My 90 year old mother-in-law has mild dementia in a manipulative and controlling way. She was moved from her townhome to a lovely assisted living facility in April after several hospitalizations from a fall and misc. medical issues. Her townhome neighbors were becoming resentful and mentioned assisted living to us on numerous occasions She of course imagined they didn't mind helping her which is contrary to the vibes we got. She has always "called the shots" and wants to be in charge even though she couldn't fight her way out of a wet paper bag. I single handed found the assisted living facility, moved her in, packed up her townhome, pacelled out the contents, hired realtors, sold the home and manged all the business that comes with the transactions of this magnitude. I pay all her bills and take care of all her business and hold Power of Attorney. My husband and her only child has Parkinsons and I am of course with loyalty and love his primary care giver. (I quit a job I loved in June this year to manage all this business and care for my husband). Back to the MIL, she has fought me the whole way on everything.

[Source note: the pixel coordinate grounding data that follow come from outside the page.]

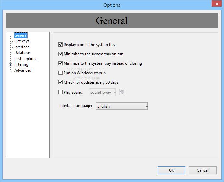Viewport: 224px width, 182px height.
Task: Select the Filtering tree item label
Action: coord(21,64)
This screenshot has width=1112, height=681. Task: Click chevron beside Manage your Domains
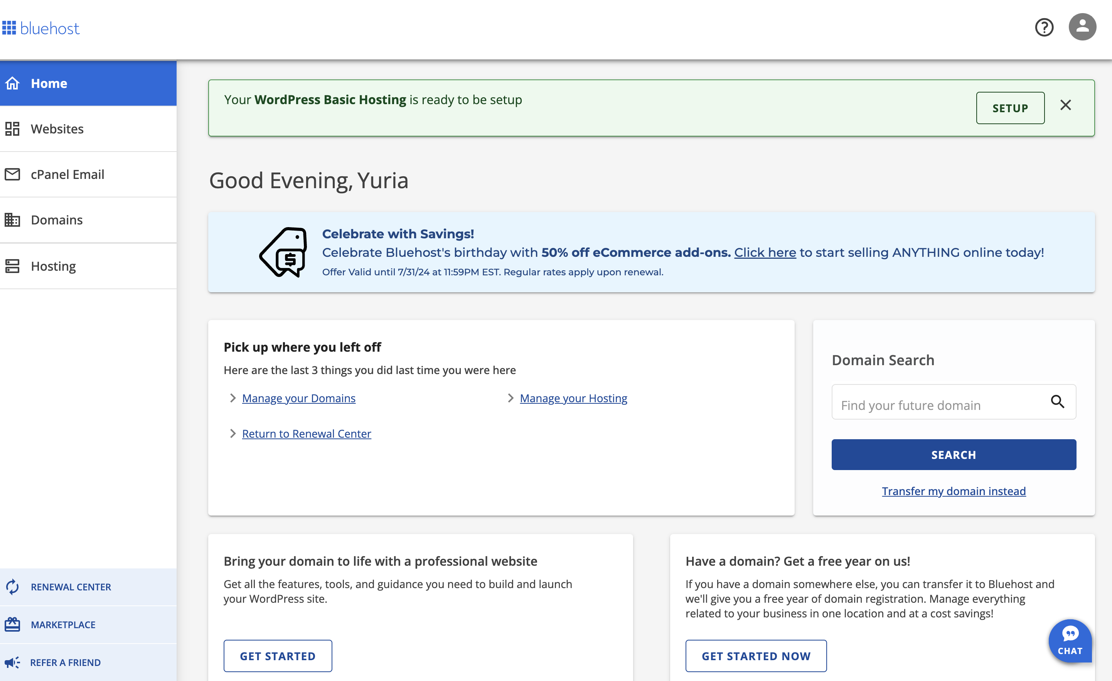coord(233,398)
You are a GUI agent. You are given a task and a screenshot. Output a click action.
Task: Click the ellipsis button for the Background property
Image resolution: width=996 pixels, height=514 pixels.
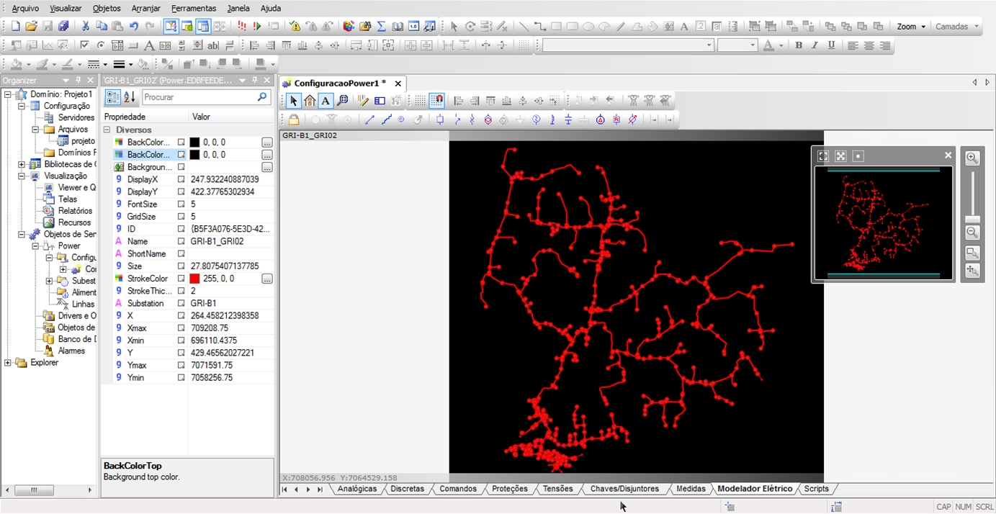pos(266,167)
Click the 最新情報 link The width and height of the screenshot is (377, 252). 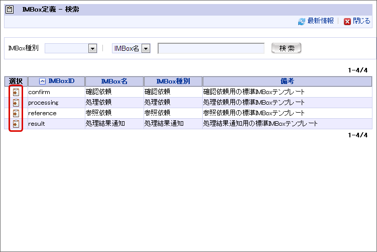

1. " the help are not even nurses" (she is a retired RN)
2. Why can't I give my own drugs (she tried this and over and under medicated herself for years)
3. Begs for frying pans (nursing home told us she should not use a stove under any circumstances and recently turned the oven on 500 degrees to warm up her apartment) - we had stove/oven unplugged.
4. Lies contanstantly
5. Refuses her biweekly bath and will allow a hair wash maybe once a month.
6. Refuses to eat in the resident dining facility and has trays delivered at an added expense
7. Stays in her night gown all day in a darkened apartment
8. Refuses participation in any and all activities
9. Demands I take her to get her hair done to her old hair dresser 15 miles away (I refuse)
10. Complains about the pastor at the facility. (he does a wonderful job and is a delightful person)
11. Demands we take her to church and continuously badgers us about attending church ourselves
12. Won't get out of bed so they can change her sheets (apartment actually stinks)
13. Refuses to wear her hearing aids even though she is close to deaf - tells us to talk louder. When we do she accuses us of yelling at her.
14. Makes constant remarks that we never come and see her. (once every 7-10 days is all I can handle)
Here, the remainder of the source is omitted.